Everyone’s Favorite Blame Game
Manufacturing activity rebounded in March, with the ISM manufacturing index coming in at 55.3, ahead of the 54.2 print in February and economist estimates of 54.5. If you remember the Philly Fed Survey from a few weeks ago, it wasn’t clear what to expect from this report but most of the data pointed to stabilization of the manufacturing sector that’s been weakening since the fall last year. Components of the index were encouraging – new orders increased 1.9 points, production increased 1 point, and employment actually showed significant strength rising 5.2 points. The ISM services index, however, expanded at the slowest rate in 19 months, falling to 56.1 from 59.7 last month. Surprisingly, trade wars didn’t seem to dominate the commentary from managers surveyed for the manufacturing index but did seem to be topical for the services index. Excited for the day when we can no longer blame this trade war for economic data.
Moral of the story: Historically, an ISM index above 50 has been indicative of an expansionary economy and anything above 55 is pretty fantastic. This month’s data are in line with the Fed’s expectation for 2Q to come back after the weakness we’ve been seeing in 1Q data, and sentiment from managers for both surveys was largely positive. Markets took all this as good news and rose on the tail of both reports.
Retail sales have been wildly volatile since fall of last year and it seems like we keep getting mixed signals, but there’s a general trend and it’s definitely indicative of slowing consumption. Retail sales came in at -0.2% for February, slowing for the second time in the last three months. The mixed signal this month comes from the January number, which was actually revised up to 0.7% from the previously reported 0.2% gain.
Moral of the story: While consumption seems to be slowing, especially compared to last year’s prints that were boosted by the tax cuts, we’re finally seeing wage growth in the labor market, which should eventually flow into the economy in the form of consumption.
Oh Thank Goodness…
Remember how brutal last month’s jobs report was? Thankfully, the March report brought back some life into the labor market with the creation of 196k new jobs while unemployment remained unchanged at 3.8% and wages continued to rise at a steady clip above 3%. The strength for this report was widespread across many different sectors with healthcare leading the way and manufacturing and retail showing signs of weakness (see above, not surprising tbh). The report also included an upward revision of the February report to 33k from 20k, which brings us to a monthly average of 180k new jobs so far this year, which is actually pretty fine.

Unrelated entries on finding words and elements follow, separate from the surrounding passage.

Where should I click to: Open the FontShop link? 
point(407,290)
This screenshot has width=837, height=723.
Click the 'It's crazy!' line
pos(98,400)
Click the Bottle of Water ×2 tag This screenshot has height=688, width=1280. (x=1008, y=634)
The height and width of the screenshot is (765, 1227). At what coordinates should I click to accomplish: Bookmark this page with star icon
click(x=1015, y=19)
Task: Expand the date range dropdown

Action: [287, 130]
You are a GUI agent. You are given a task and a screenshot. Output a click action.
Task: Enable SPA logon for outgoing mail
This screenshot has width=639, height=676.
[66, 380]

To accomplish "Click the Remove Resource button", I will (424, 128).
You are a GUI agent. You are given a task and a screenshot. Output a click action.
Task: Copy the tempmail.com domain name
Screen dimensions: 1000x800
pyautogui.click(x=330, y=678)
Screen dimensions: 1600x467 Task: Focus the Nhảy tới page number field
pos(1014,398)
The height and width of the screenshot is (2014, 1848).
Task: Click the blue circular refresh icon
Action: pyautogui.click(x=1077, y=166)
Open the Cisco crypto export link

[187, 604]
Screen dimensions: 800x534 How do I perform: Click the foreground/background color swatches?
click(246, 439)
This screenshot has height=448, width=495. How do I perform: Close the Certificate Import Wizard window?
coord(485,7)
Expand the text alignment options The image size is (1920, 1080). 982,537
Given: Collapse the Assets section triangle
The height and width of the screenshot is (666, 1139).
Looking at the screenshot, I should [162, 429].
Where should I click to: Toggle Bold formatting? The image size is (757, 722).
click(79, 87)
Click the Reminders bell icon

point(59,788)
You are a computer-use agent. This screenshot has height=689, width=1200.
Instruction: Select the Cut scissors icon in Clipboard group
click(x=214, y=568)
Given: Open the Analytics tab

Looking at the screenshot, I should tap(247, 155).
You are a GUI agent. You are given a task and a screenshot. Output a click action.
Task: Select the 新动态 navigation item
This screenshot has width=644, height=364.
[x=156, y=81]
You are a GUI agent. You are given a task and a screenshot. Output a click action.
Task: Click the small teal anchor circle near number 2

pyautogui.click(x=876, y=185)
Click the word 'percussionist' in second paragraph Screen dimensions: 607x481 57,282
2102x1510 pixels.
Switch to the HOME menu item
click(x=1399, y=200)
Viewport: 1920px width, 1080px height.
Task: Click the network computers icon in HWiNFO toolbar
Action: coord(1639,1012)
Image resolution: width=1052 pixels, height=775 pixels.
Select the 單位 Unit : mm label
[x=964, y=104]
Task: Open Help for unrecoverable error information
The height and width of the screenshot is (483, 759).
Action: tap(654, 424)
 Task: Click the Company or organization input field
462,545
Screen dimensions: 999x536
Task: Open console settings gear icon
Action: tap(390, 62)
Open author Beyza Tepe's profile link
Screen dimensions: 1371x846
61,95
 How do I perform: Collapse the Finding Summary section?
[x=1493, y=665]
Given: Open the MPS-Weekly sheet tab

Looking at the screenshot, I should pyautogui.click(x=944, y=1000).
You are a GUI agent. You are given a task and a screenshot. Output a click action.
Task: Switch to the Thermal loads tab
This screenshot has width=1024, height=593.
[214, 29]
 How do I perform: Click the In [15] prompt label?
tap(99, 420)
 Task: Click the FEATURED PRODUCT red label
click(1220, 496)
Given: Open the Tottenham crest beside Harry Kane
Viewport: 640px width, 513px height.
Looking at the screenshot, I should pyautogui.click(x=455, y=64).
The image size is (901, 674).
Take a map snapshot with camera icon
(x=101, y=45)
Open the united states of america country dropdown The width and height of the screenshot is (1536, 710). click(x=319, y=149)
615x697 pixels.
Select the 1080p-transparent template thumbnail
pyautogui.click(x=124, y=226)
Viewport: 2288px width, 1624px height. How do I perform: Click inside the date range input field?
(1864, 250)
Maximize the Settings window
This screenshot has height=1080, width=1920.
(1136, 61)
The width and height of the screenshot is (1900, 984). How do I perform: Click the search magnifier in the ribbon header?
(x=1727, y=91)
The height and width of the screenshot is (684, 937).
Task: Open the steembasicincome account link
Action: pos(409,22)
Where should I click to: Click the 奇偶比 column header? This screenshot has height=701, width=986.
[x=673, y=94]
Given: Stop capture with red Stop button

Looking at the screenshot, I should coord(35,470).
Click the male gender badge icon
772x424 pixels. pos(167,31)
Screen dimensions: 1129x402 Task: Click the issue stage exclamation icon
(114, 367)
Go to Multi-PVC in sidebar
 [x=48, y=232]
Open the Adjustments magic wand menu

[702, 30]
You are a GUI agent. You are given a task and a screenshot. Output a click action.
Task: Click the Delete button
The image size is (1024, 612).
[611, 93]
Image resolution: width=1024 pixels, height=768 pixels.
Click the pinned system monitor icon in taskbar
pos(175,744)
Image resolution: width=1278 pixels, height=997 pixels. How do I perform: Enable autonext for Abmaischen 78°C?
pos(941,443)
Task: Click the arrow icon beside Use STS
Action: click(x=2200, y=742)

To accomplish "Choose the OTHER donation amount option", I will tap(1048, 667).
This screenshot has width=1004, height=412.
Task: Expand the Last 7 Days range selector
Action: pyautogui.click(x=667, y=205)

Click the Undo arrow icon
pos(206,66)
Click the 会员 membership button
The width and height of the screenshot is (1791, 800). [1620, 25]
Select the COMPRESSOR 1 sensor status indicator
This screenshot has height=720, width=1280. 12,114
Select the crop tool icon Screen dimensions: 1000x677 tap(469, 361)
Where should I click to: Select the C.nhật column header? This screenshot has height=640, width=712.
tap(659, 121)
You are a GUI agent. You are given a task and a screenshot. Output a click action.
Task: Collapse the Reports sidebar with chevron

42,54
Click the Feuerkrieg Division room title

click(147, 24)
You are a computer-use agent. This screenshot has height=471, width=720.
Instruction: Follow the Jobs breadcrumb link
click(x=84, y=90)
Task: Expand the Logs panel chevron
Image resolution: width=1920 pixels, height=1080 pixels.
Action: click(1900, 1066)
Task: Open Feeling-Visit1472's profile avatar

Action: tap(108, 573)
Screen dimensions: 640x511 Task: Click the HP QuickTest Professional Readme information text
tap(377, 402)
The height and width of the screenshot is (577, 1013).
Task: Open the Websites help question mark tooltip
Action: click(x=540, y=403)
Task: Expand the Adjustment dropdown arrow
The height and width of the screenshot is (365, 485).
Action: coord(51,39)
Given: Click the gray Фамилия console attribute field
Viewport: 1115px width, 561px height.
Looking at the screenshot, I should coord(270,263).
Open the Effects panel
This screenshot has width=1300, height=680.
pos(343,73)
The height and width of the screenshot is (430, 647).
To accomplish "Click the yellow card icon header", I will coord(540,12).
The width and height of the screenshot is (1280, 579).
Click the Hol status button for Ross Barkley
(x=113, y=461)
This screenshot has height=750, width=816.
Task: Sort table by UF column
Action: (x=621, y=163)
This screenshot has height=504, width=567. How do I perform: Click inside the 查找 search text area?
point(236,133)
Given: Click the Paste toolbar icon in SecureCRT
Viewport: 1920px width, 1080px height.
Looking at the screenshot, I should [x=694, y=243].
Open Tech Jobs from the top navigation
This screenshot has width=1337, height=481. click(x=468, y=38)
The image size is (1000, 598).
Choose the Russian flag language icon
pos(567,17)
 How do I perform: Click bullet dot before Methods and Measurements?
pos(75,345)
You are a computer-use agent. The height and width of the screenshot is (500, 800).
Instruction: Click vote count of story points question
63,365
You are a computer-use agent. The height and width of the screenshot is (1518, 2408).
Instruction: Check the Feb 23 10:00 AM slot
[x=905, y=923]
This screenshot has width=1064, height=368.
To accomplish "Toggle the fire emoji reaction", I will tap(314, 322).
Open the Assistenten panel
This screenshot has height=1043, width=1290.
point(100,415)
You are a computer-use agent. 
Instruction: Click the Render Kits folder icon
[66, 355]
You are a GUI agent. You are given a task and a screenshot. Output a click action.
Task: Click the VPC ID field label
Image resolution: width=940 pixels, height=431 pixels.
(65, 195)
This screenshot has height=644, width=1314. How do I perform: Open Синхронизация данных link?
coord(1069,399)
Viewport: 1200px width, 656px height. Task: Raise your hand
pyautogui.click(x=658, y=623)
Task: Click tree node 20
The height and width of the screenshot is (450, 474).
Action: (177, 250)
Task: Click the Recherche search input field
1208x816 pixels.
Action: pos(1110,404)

Moral of the story: This was honestly the Goldilocks report – not too strong that it would warrant any immediate action from the Fed but also not too weak that it would generate widespread panic on the state of the economy. This report, in conjunction with news of “swift progress” on a trade deal with China, was received well by the markets. The real test of the economy will be during earnings season, which is somehow already here again, buckle in for a bumpy ride starting this coming week.